Christian Ibeagha

Personal information
- Full name: Christian Ogochukwu Ibeagha
- Date of birth: January 10, 1990 (age 36)
- Place of birth: Port Harcourt, Nigeria
- Height: 1.87 m (6 ft 2 in)
- Position: Defender

Youth career
- 2006–2007: IMG Soccer Academy

College career
- Years: Team / Apps / (Gls)
- 2007–2010: Duke Blue Devils

Senior career*
- Years: Team / Apps / (Gls)
- 2008: Bradenton Academics / 12 / (1)
- 2009: Cary Clarets / 13 / (1)
- 2011–2012: Carolina Dynamo / 9 / (1)
- 2012: Puerto Rico Islanders / 6 / (0)
- 2013–2015: Bohemians 1905 / 0 / (0)
- 2015: → FC Suðuroy (loan) / 24 / (1)
- 2016: Colorado Springs Switchbacks / 29 / (0)
- 2017: North Carolina FC / 28 / (2)
- 2018–2020: Oklahoma City Energy / 72 / (3)

International career^{‡}
- 2006: United States U17 / 1 / (0)

= Christian Ibeagha =

Nigerian-born American soccer player

Christian Ogochukwu Ibeagha (born January 10, 1990) is a Nigerian-born American soccer player.

==Career==
===Youth, college and amateur===
Ibeagha attended Deer Creek High School in Edmond, Oklahoma and spent his entire college career at Duke University. Prior to Duke, he was a Two-time NSCAA Youth All-America selection and a member of the U.S. soccer residency program in 2006 and 2007.

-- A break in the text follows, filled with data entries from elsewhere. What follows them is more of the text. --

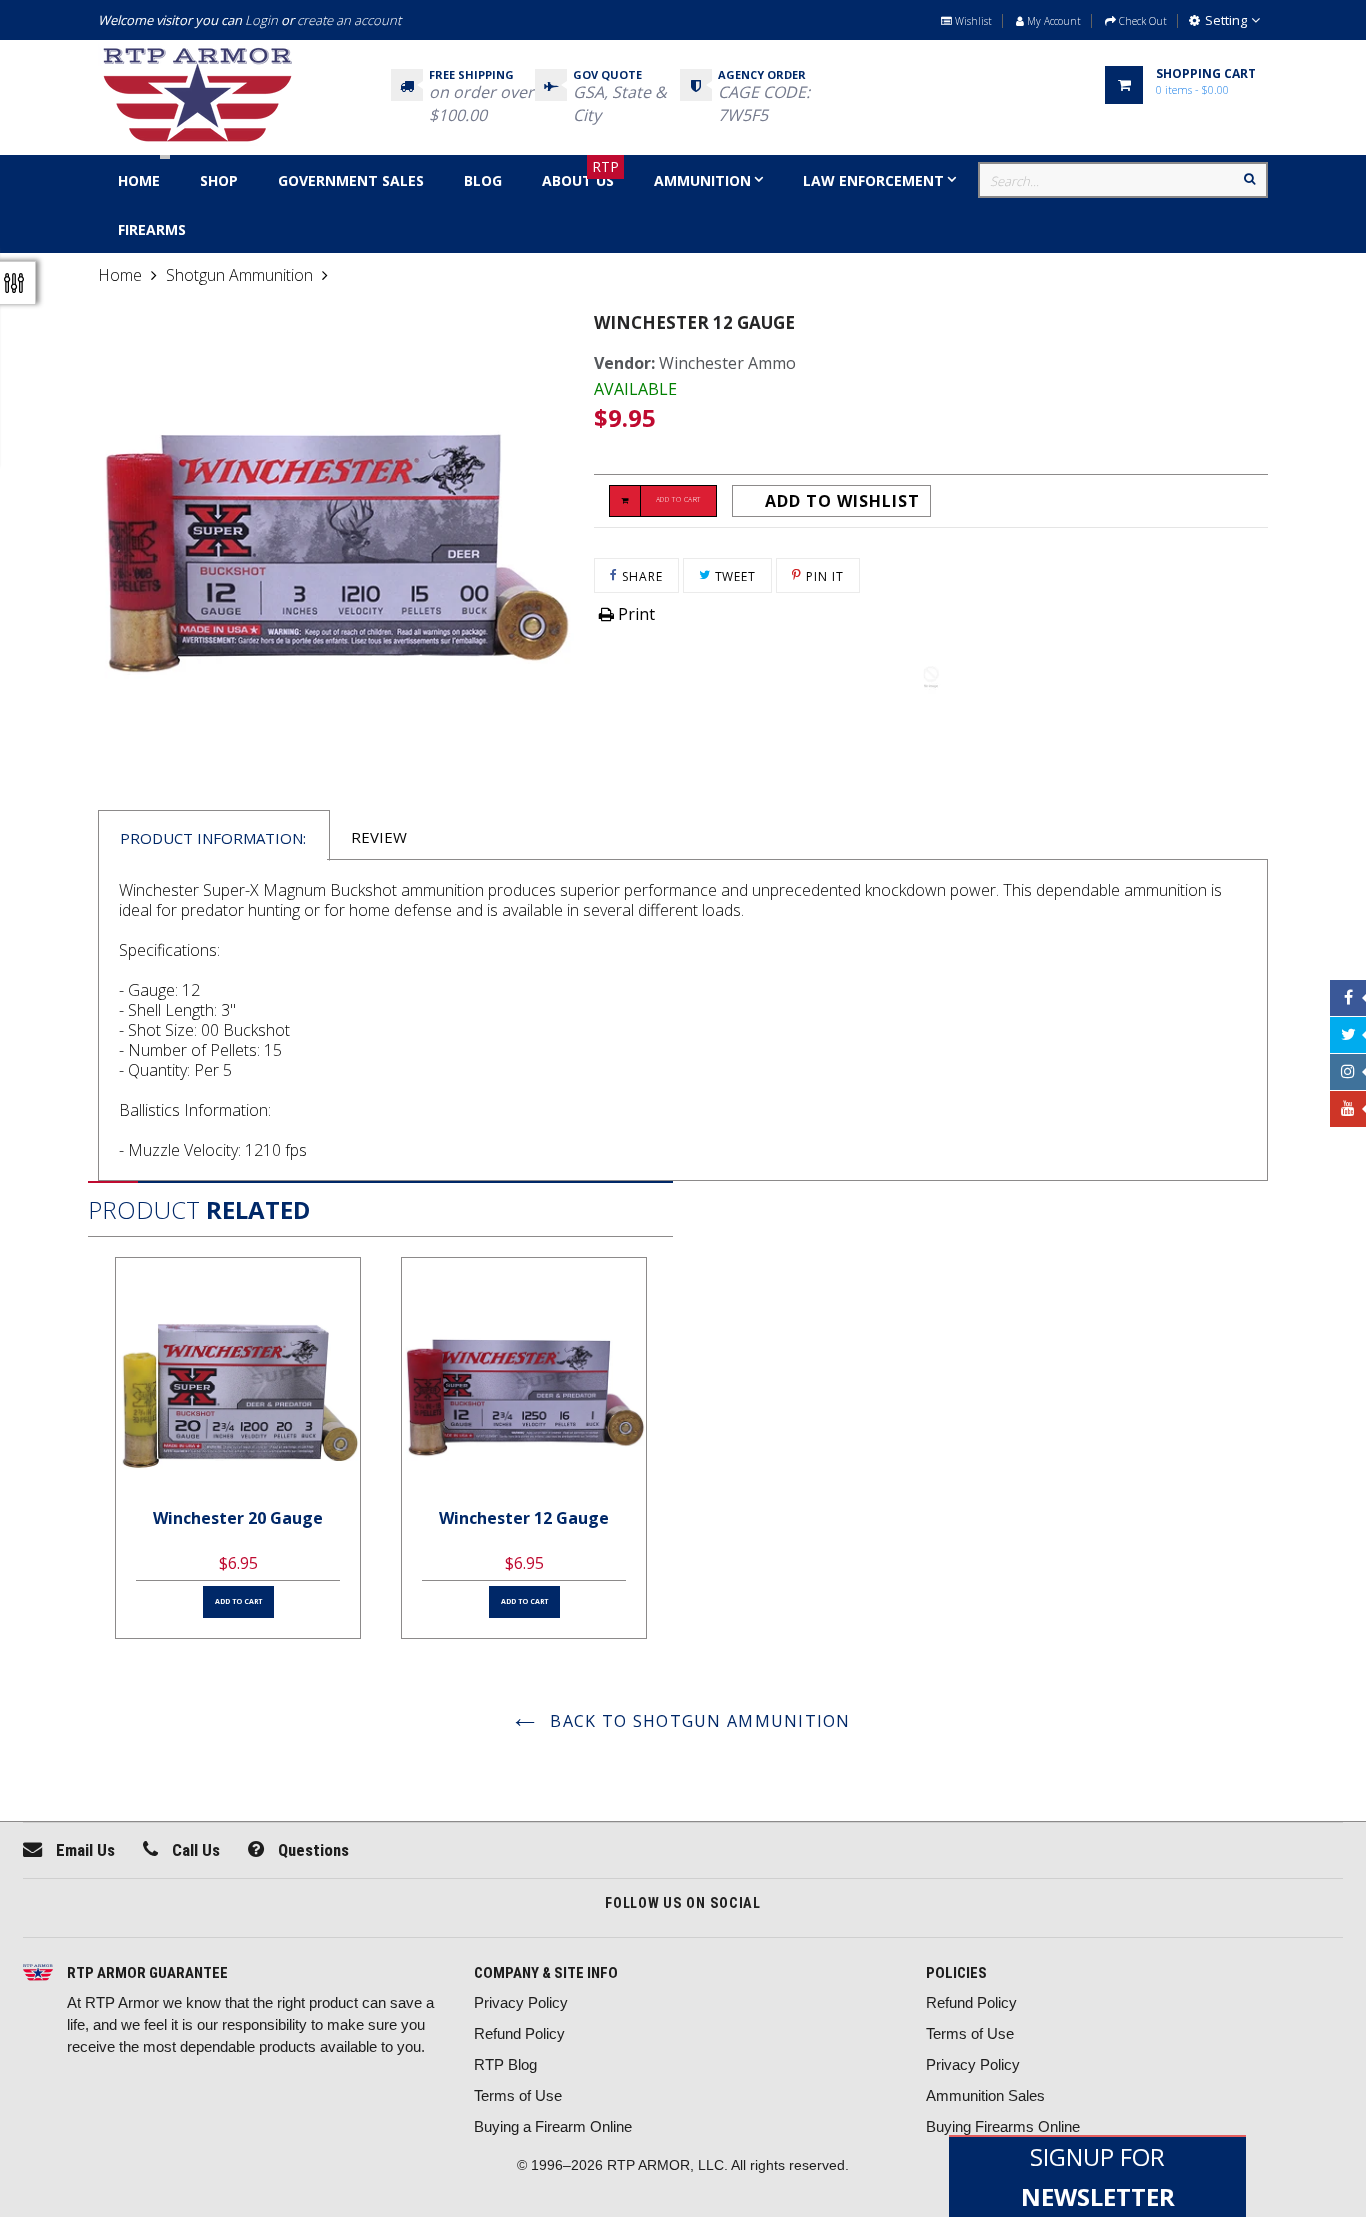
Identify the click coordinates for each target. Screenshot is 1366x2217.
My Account (1052, 21)
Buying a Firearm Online (553, 2126)
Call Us (194, 1850)
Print (634, 614)
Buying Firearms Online (1003, 2126)
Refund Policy (519, 2033)
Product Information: (213, 838)
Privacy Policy (521, 2002)
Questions (311, 1850)
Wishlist (972, 21)
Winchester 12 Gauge (524, 1518)
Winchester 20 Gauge (238, 1518)
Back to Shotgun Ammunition (698, 1721)
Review (379, 837)
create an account (349, 20)
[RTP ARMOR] (38, 1974)
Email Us (83, 1850)
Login (261, 20)
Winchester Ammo (727, 363)
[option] (238, 1448)
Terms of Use (518, 2095)
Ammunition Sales (985, 2095)
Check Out (1141, 21)
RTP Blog (505, 2064)
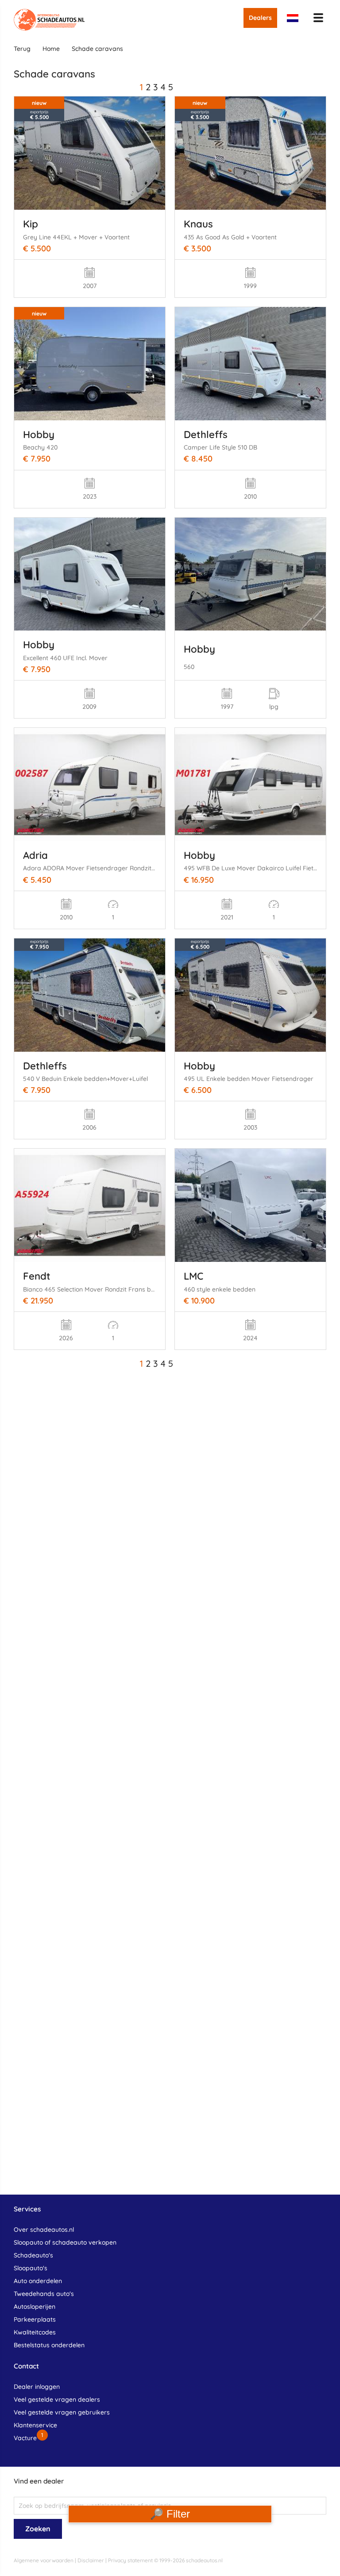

In his freshman year, Ibeagha was named to the All-ACC Freshman team after making 16 appearances for Duke in 2007. In 2008, he made 20 appearances and recorded an assist. He was also ranked fourth in the team in minutes played with 1,513. In his junior year, Ibeagha was named to the NSCAA All-South Region third team after making 20 appearances and finishing with a goal and an assist. In his senior season, Ibeagha started the first five games of the season before suffering a season-ending injury.

During his time in College, Ibeagha also played in the USL Premier Development League, spending the 2008 season with Bradenton Academics and the 2009 season with Cary Clarets. He also spent two seasons with Carolina Dynamo after failing to sign with a professional club.

===Professional===
On July 26, 2012, Ibeagha signed his first professional contract, joining NASL club Puerto Rico Islanders. About a week later, Ibeagha made his professional debut in a 2–1 victory over San Antonio Scorpions FC.

Ibeagha signed with Bohemians 1905 in the Czech Republic in October 2013.

In February 2015 he signed with the Faroese club FC Suðuroy on loan. After his release from Bohemians, Ibeagha joined United Soccer League side Colorado Springs Switchbacks.

On March 3, 2017, Ibeagha signed with NASL side North Carolina FC.

On January 15, 2018, Ibeagha signed with USL side Oklahoma City Energy.

==Personal==
Christian's brother, Sebastien Ibeagha, currently plays for Los Angeles FC.